■ **EXTRACTED DATA**:
[Start of section]
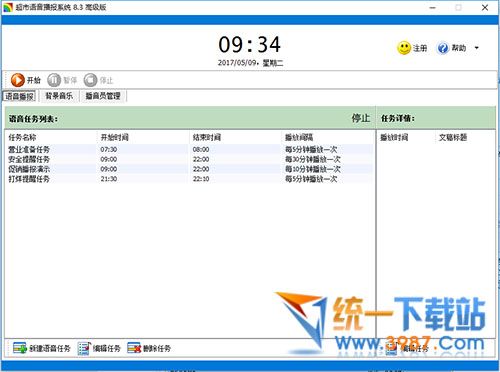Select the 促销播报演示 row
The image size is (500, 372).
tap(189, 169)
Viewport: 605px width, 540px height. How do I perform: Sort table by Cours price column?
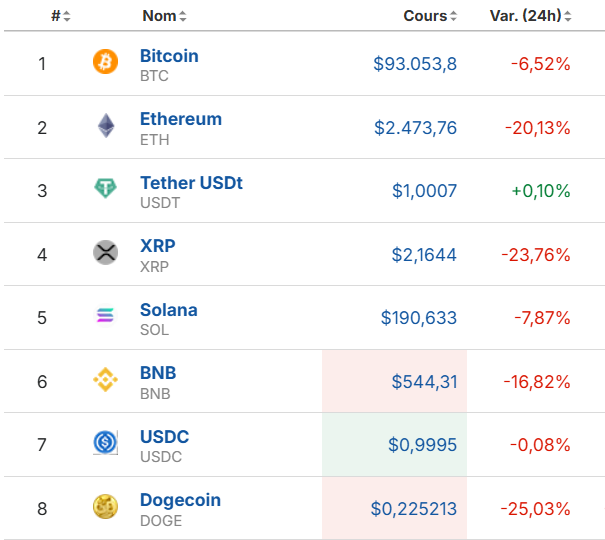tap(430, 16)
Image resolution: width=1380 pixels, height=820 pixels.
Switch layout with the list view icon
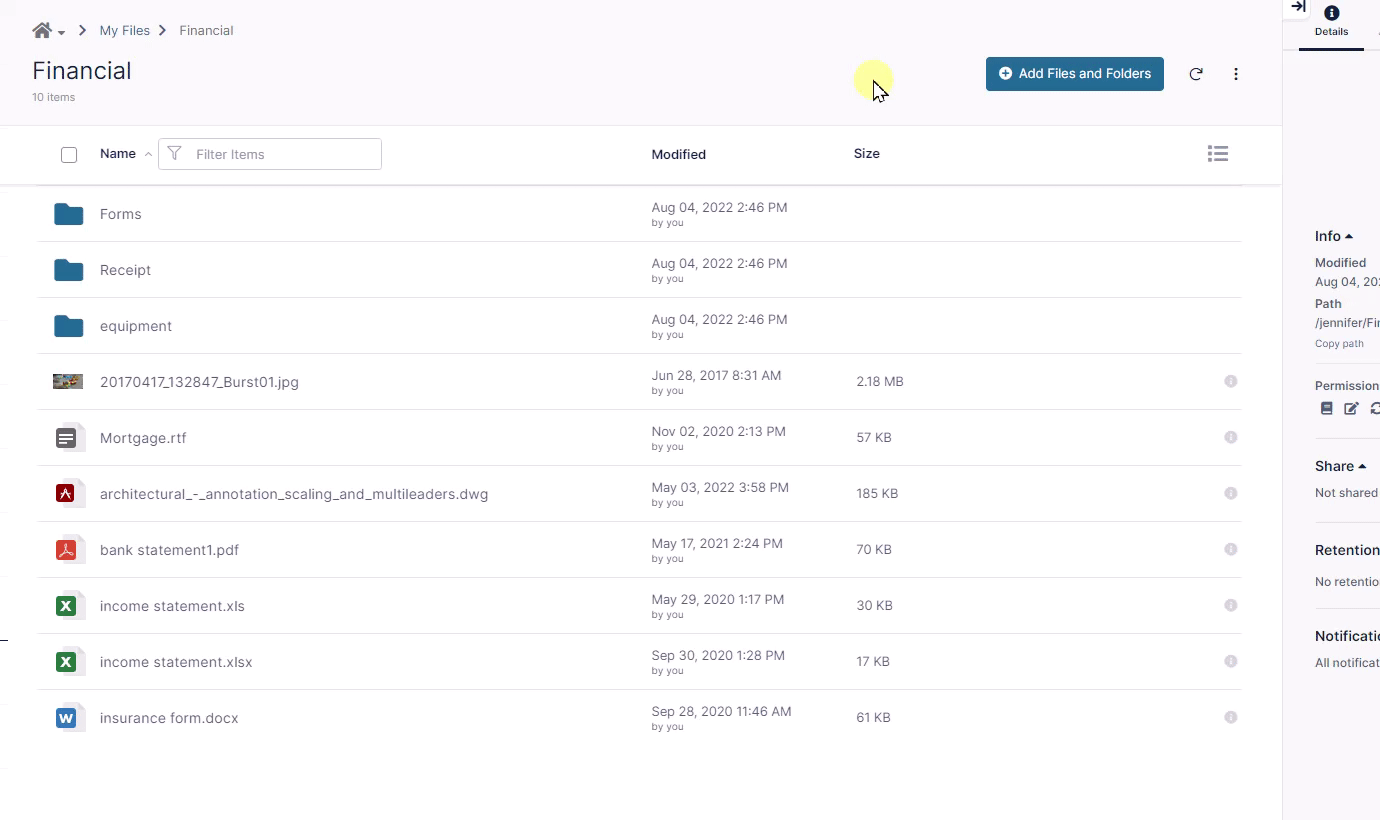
[End of section]
[Start of section]
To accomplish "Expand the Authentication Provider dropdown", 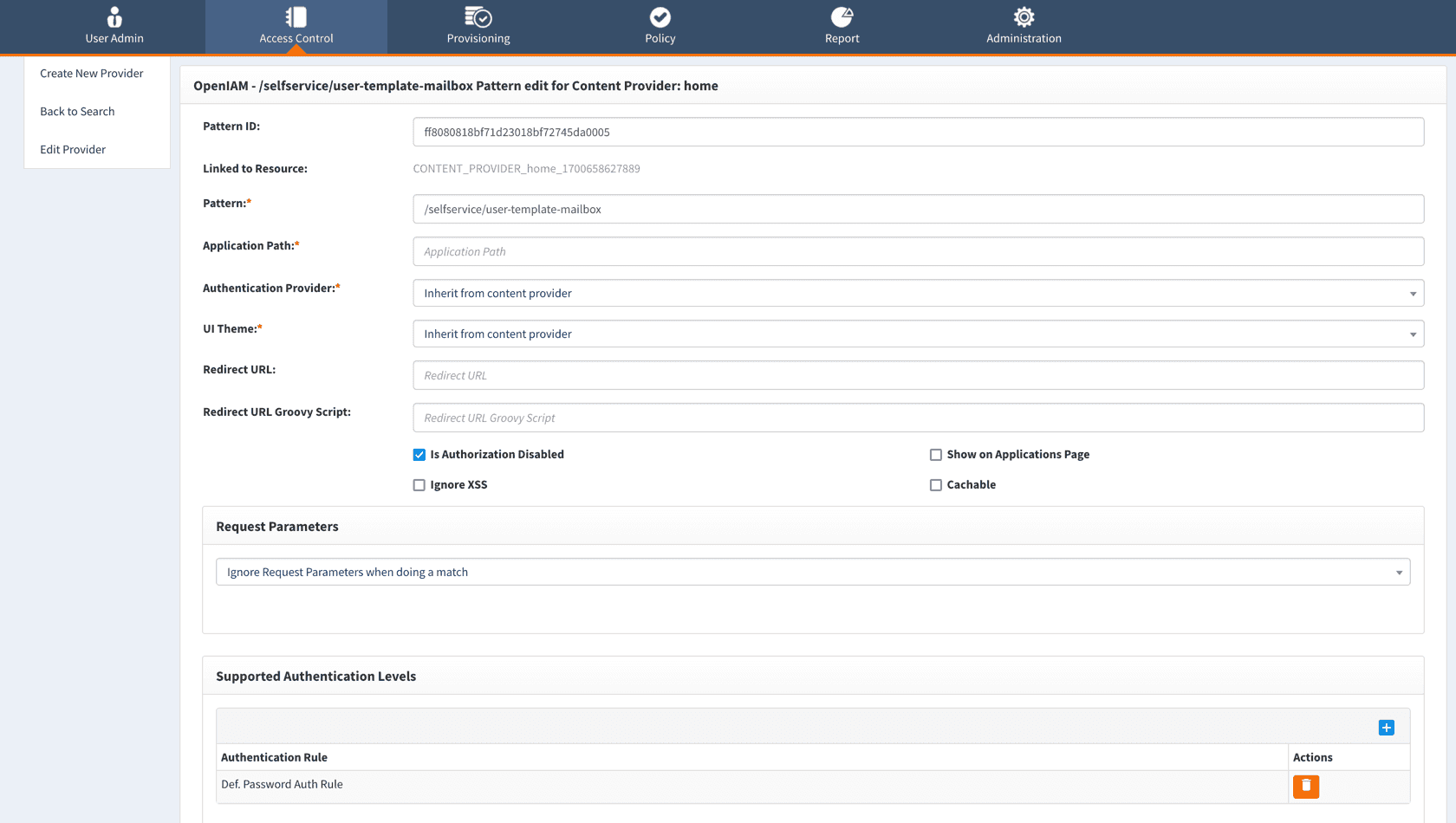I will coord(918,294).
[End of section]
[Start of section]
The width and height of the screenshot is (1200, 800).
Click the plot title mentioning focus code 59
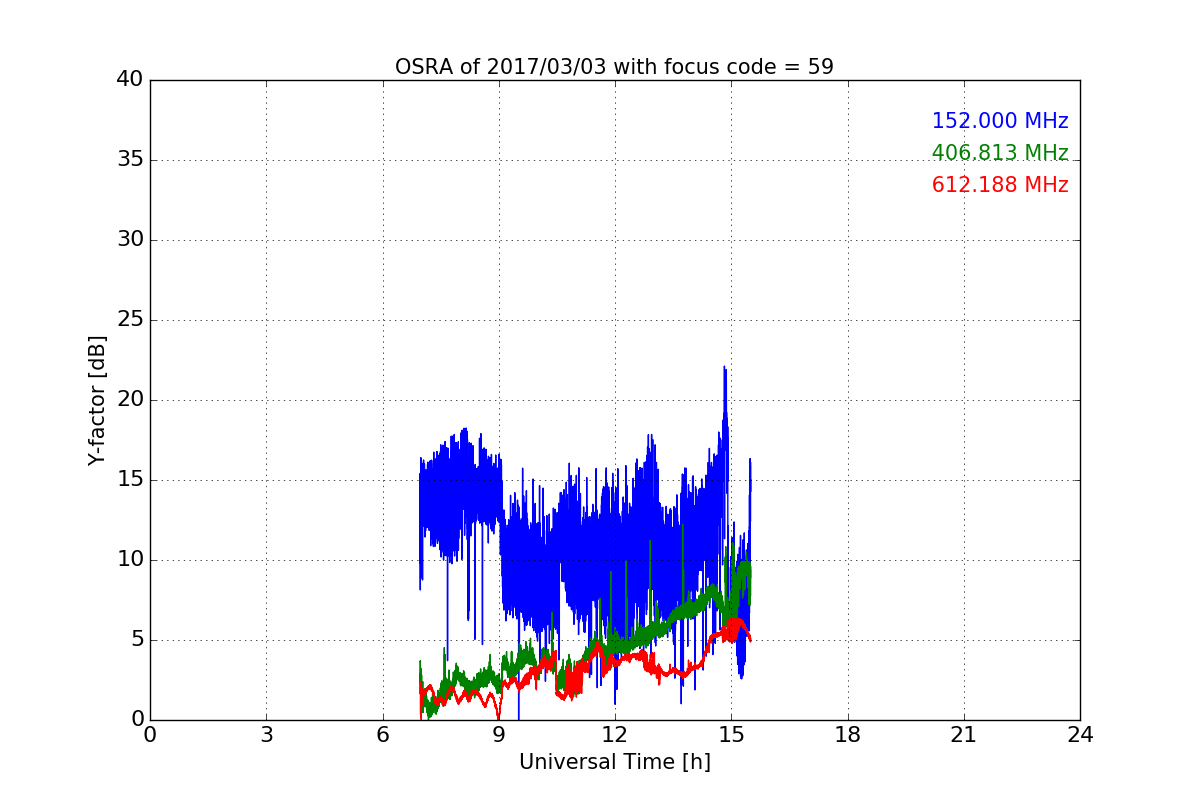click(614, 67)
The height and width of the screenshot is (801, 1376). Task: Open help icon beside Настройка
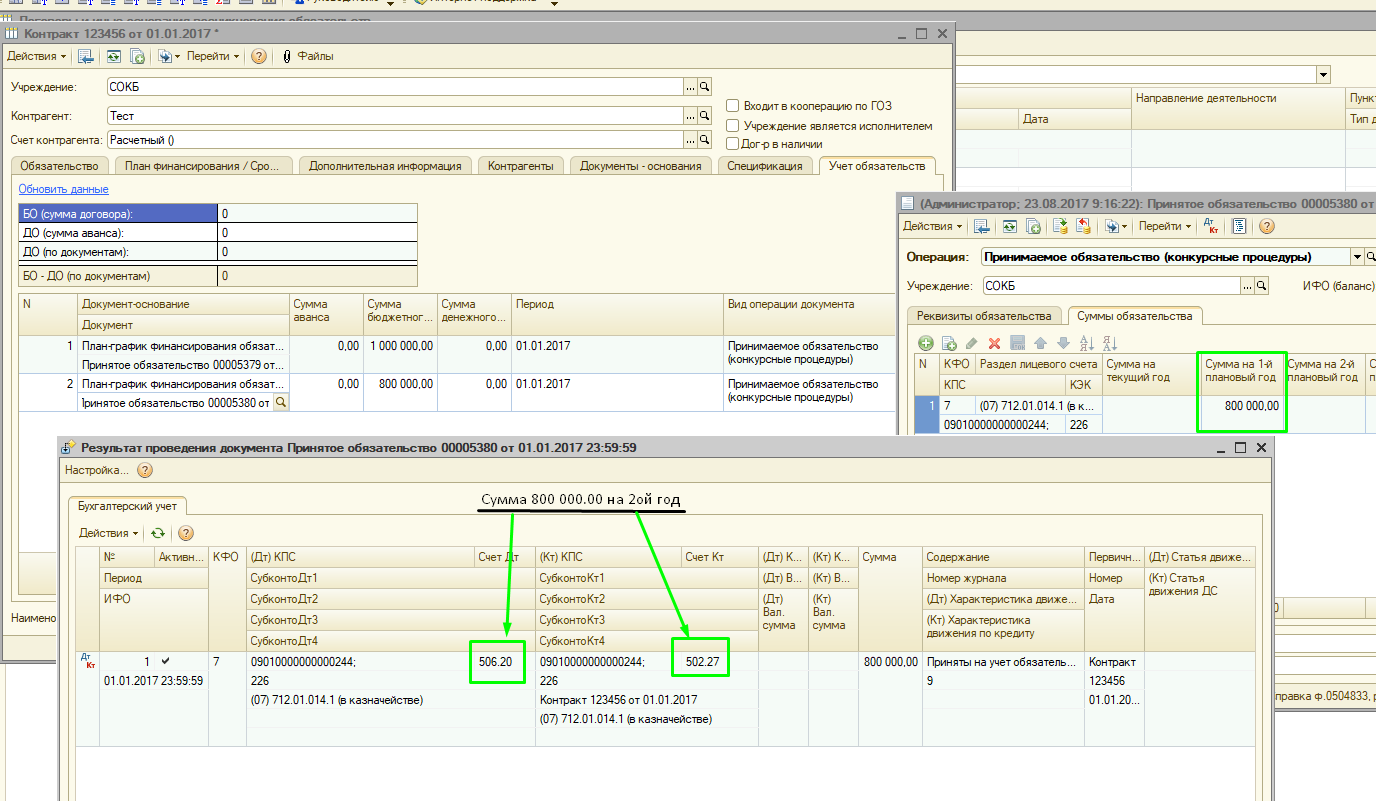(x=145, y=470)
[End of section]
■ **AIM OF THE EXERCISE**: Only one stretch of the entries above is needed: the lines from the one containing "Viewport: 605px width, 540px" through the one containing "Switch layout with the list view icon". Copy it exactly, without the pictures.

■ **SOLUTION TO THIS EXERCISE**:
Viewport: 605px width, 540px height. How do I perform: Sort table by Cours price column?
tap(430, 16)
Image resolution: width=1380 pixels, height=820 pixels.
Switch layout with the list view icon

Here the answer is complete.